Does Your Marketing Team Have a Seat at the Table?

“If a campaign goes well, it’s because the sales team did well. If it goes badly, it’s marketing’s fault.”

This is a quote from a McKinsey & Company report titled what CEOs and other execs really think of marketing, but I’ve heard similar sentiments throughout my marketing career–particularly in roles where marketing’s direct impact on revenue growth was unclear. 

Per McKinsey’s survey, marketing is gaining respect in the C-suite thanks to: 

  • Accountability… when marketing impact can be measured with greater accuracy

  • Alignment… when the marketing strategy is built to support the company strategy

  • Customer-focus… when marketing has clear ownership of customer insights and the end-to-end customer journey

The report points out that this reputational growth isn’t universal, though, and I can vouch for that in my own experience. A Financial Services CMO is quoted as saying, “Marketing isn’t brought to the table as frequently with the C-suite as other parts of organization.” A lack of collaboration and transparency among leaders at the highest levels of the company has a trickle-down effect. If product, sales, business strategy, and marketing teams aren’t guided by the same core goals, then the efficiency of all teams will suffer. Marketing in particular is likely to face resistance when requesting incremental budget or headcount if there is a general perception that marketing’s tactics aren’t driving revenue growth. 

So what can CMOs and their leadership teams do to earn organization-wide trust and a seat at the business planning table? 

Earning trust, particularly with teams that “don’t get marketing”, doesn’t happen overnight. But trust can be engendered over time by:

  • Modeling transparency: CMOs should proactively share marketing org priorities and campaign results with leaders across the business. Being transparent about challenges is important too. I’ve seen many instances where the marketing org’s dialogue about their program performance is only positive (“Awareness is up 5 percentage points and our Instagram followers have doubled!”), while the broader business is pacing under a KPI. In order to earn trust, the dialogue must be open, honest and ego-free. 
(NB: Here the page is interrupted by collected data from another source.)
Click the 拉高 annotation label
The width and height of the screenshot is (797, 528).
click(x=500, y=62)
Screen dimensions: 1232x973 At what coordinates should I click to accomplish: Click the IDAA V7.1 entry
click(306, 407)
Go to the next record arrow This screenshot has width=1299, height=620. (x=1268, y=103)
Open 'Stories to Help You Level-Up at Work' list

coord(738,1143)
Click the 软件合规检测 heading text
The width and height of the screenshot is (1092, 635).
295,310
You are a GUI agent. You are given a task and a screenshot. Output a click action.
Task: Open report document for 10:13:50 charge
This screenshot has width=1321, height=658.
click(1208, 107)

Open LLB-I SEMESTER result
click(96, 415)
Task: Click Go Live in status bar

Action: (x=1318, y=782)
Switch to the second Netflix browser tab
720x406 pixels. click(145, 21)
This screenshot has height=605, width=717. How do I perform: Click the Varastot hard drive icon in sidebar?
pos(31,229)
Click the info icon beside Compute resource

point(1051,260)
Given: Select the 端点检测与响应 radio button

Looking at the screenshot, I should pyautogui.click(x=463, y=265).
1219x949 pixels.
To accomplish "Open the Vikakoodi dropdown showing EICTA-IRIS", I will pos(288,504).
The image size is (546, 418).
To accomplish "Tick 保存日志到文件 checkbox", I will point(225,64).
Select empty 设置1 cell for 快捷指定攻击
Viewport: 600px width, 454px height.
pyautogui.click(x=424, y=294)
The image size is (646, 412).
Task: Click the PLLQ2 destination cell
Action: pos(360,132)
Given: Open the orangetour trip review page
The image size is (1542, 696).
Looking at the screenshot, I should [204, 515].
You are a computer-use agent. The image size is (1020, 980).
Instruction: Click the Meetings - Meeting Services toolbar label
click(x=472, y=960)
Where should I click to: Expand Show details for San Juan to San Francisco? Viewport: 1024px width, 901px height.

  • Aligning metrics: The CMO and CFO must align on a set of marketing objectives that will have direct and measurable ties to business and revenue goals. While it’s important for the marketing org to impact and measure brand awareness, prioritizing this objective over revenue-driving KPIs will limit marketing’s ability to demonstrate value and thus make it harder to secure buy-in and resources from the finance org. 

  • Aligning measurement models: Similarly, the CMO and CFO (as well as the CTO/CDO) must align on how marketing spend is being tracked and allocated, as well as how revenue is being attributed at the channel and/or campaign level. And keep in mind—building an overly complex attribution model that no other stakeholder teams understand can only undermine the perception of the reporting coming from it. 

  • Creating regular forums: While the CMO and CFO relationship sets the tone for their respective teams, senior leaders must lead ongoing discussions between their orgs to ensure that information sharing and alignment exists at every level. At the very least, the marketing and finance orgs should come together in advance of quarter close to make sure that everyone is on the same page in terms of performance to goal and budget pacing. 

Patience and persistence is required here, but we can also help. We partner with CMOs and their leadership teams to build and optimize marketing infrastructure to better deliver against business goals. Please contact us to learn more.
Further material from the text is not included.